Stored data
******
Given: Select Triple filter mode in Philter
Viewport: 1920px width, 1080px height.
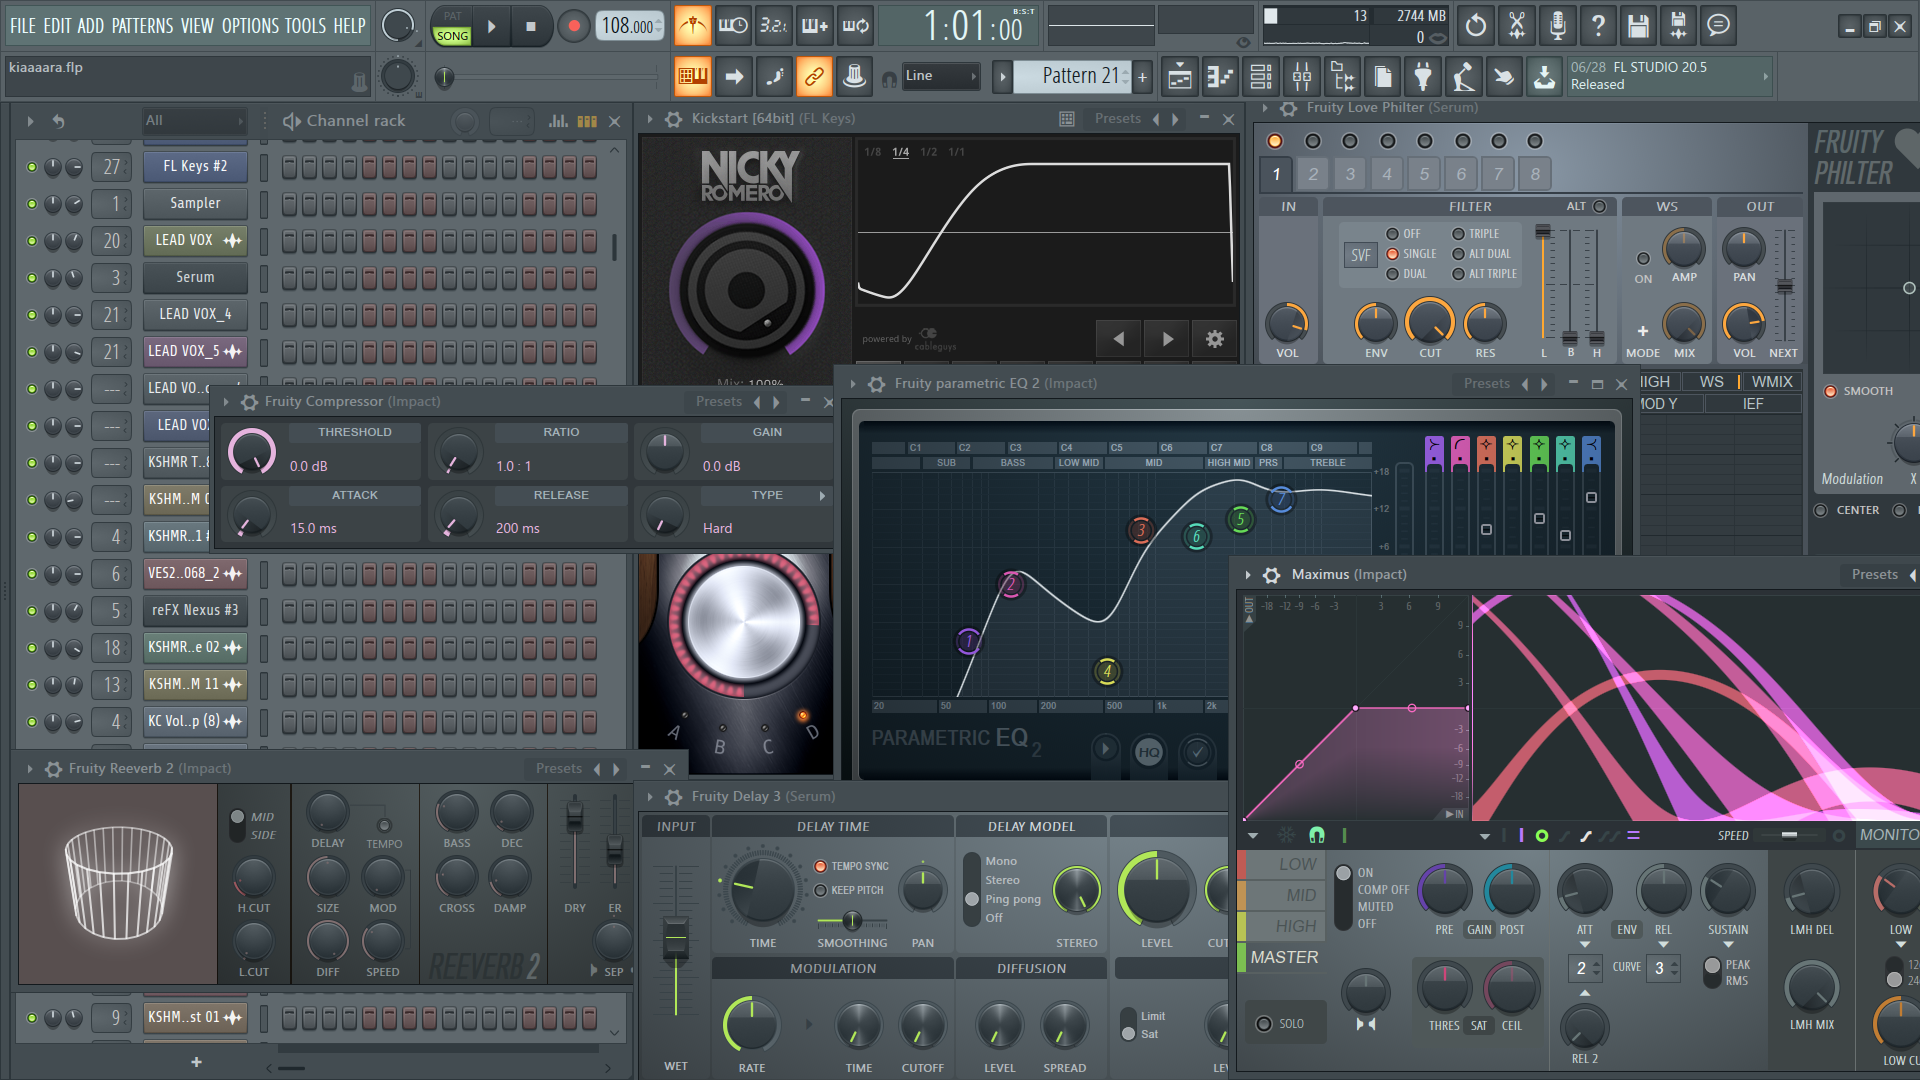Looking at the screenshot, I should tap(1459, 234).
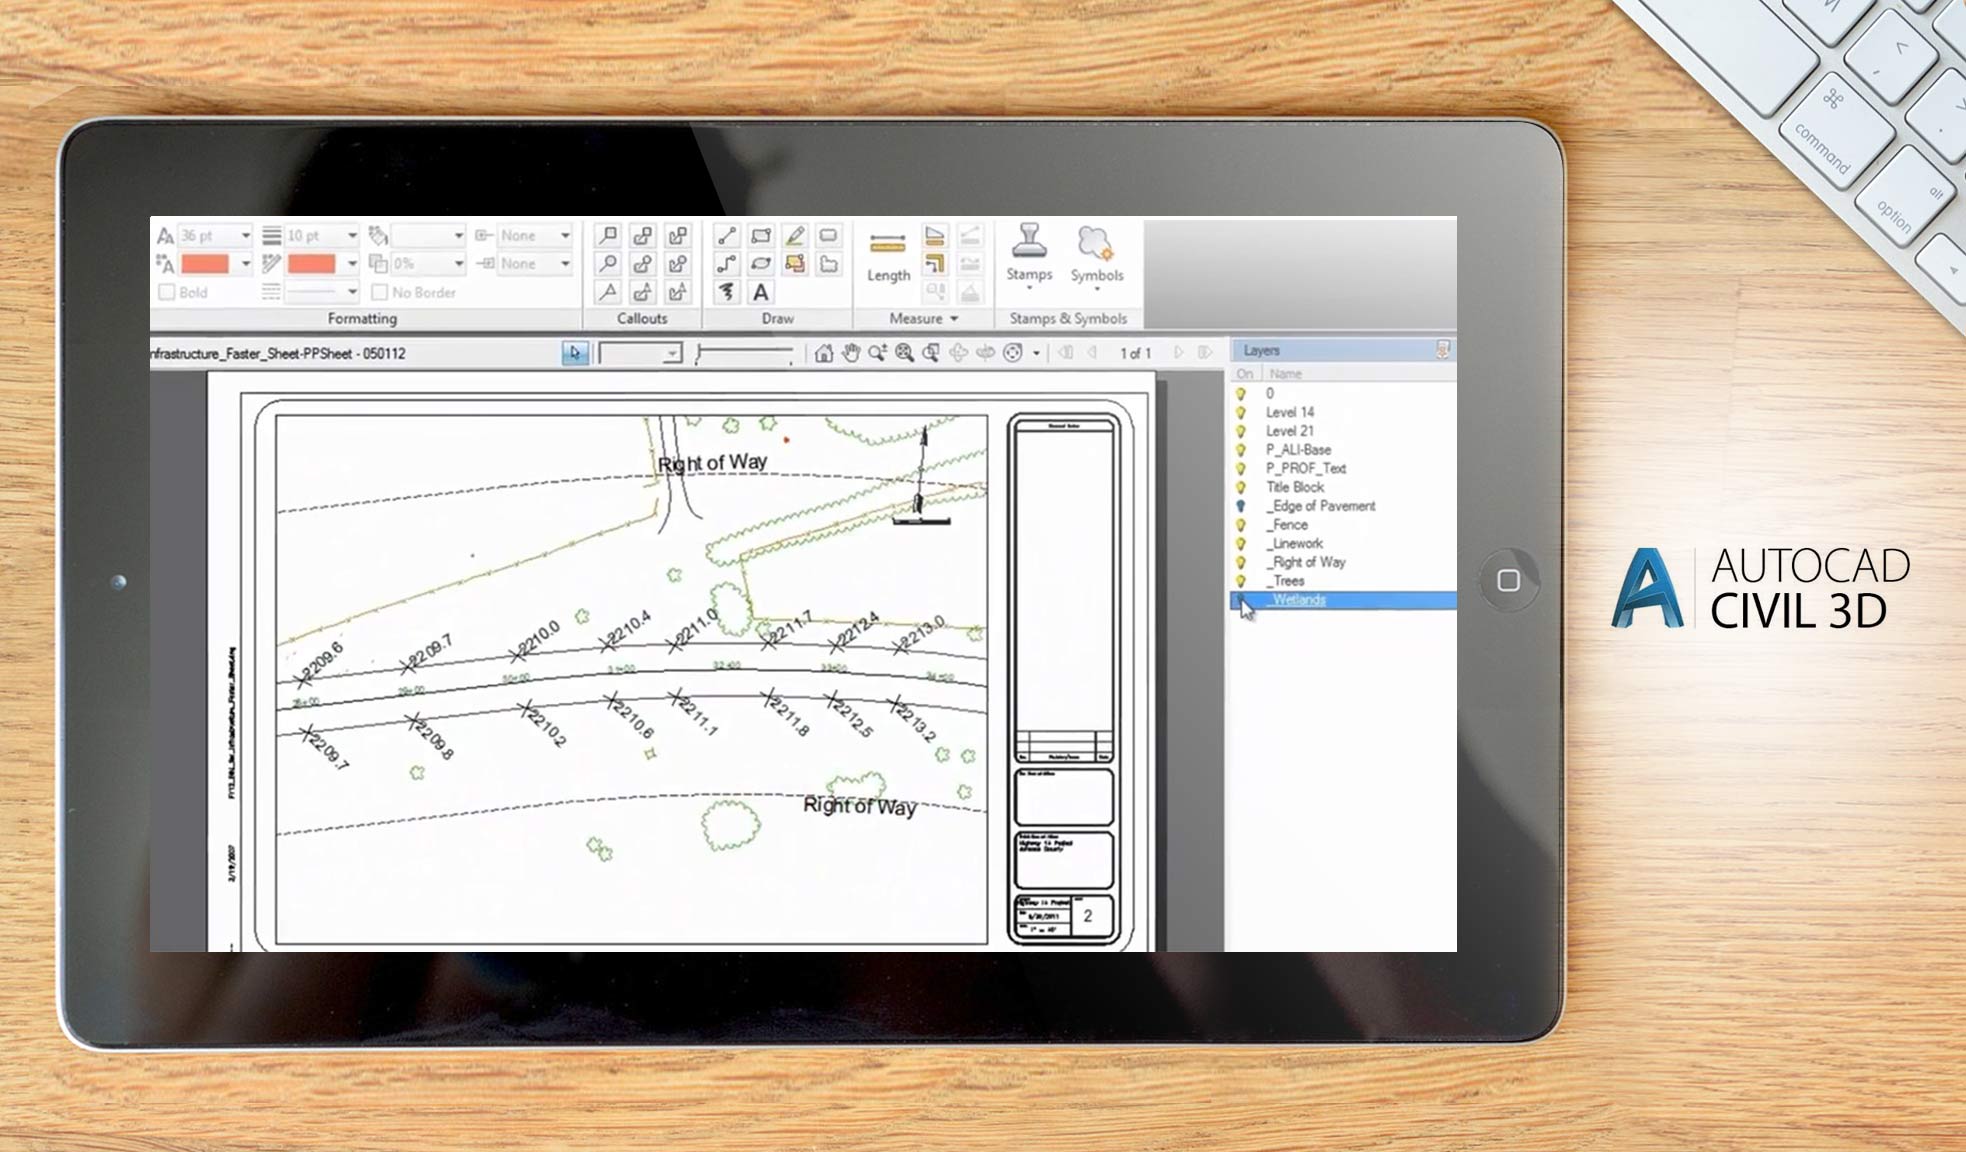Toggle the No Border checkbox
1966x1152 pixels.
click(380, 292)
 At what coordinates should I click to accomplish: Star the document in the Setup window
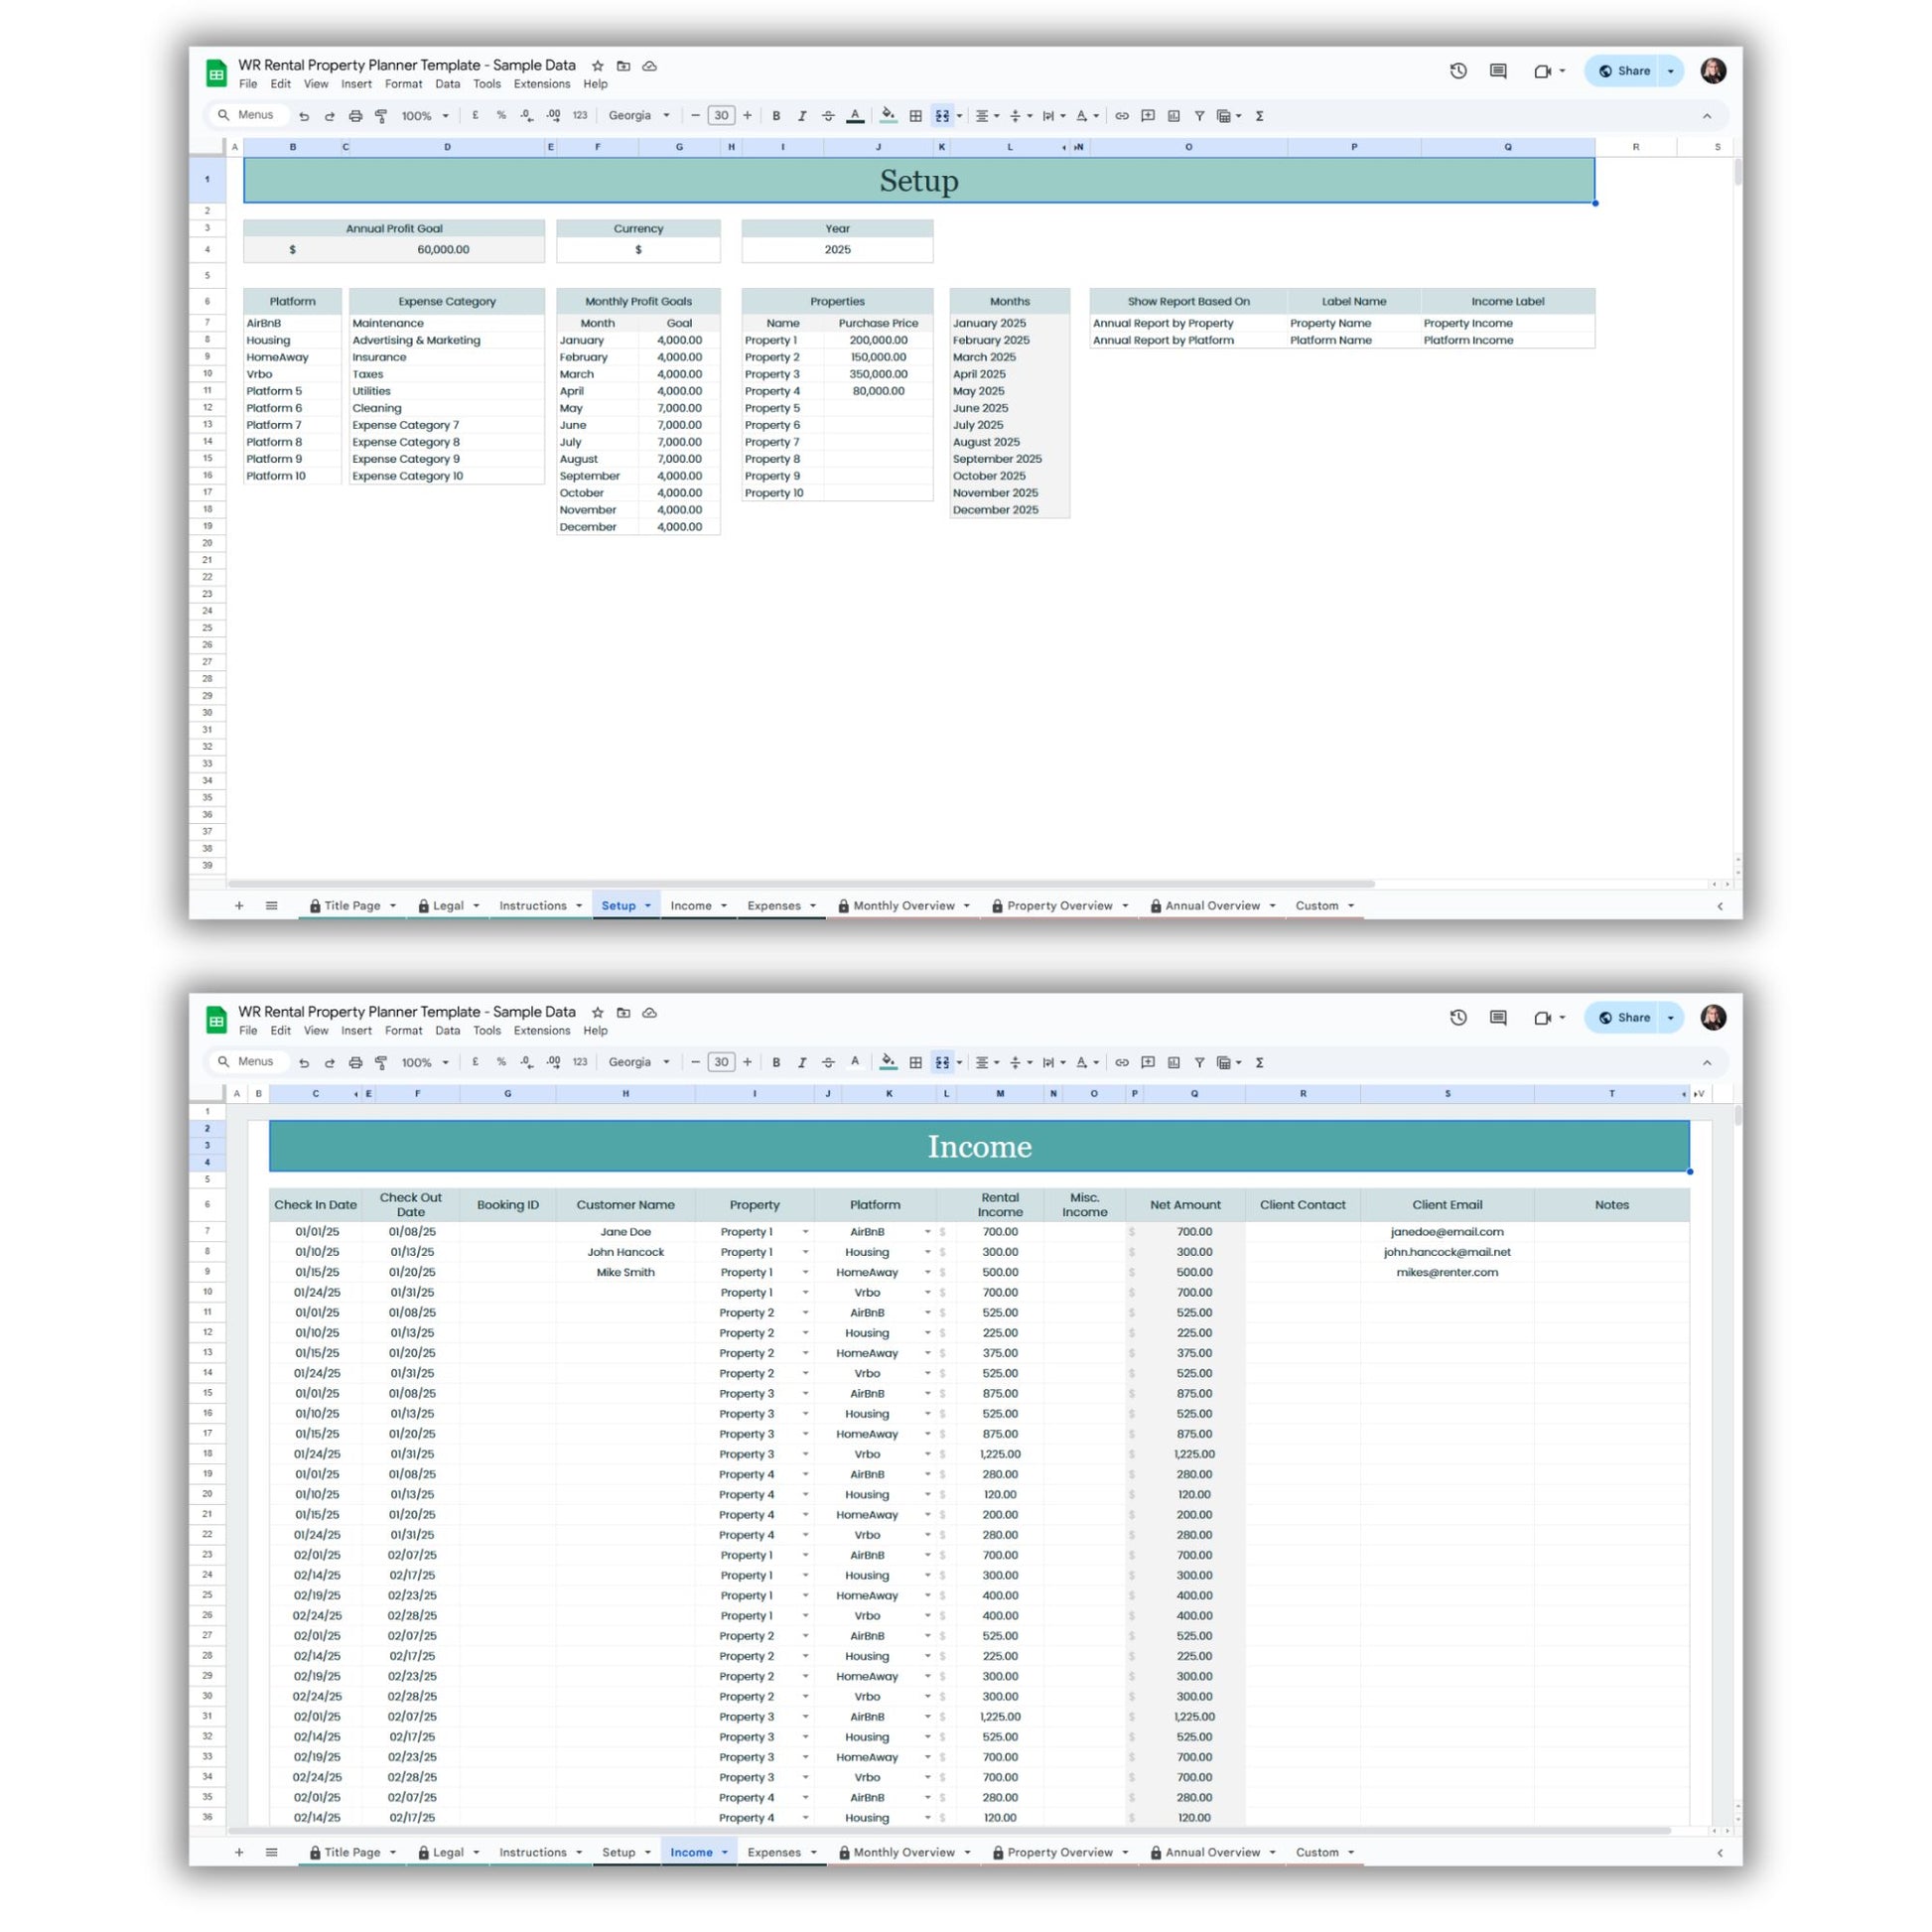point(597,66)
******
Retype every entry word for word, but do not carry over the pictures.

→ **RESULT FOR THIS TASK**:
Given: Select Triple filter mode in Philter
Viewport: 1920px width, 1080px height.
Looking at the screenshot, I should tap(1459, 234).
Toggle the No Border checkbox
1966x1152 pixels.
click(380, 292)
 At what coordinates should I click to accomplish: Star the document in the Setup window
point(597,66)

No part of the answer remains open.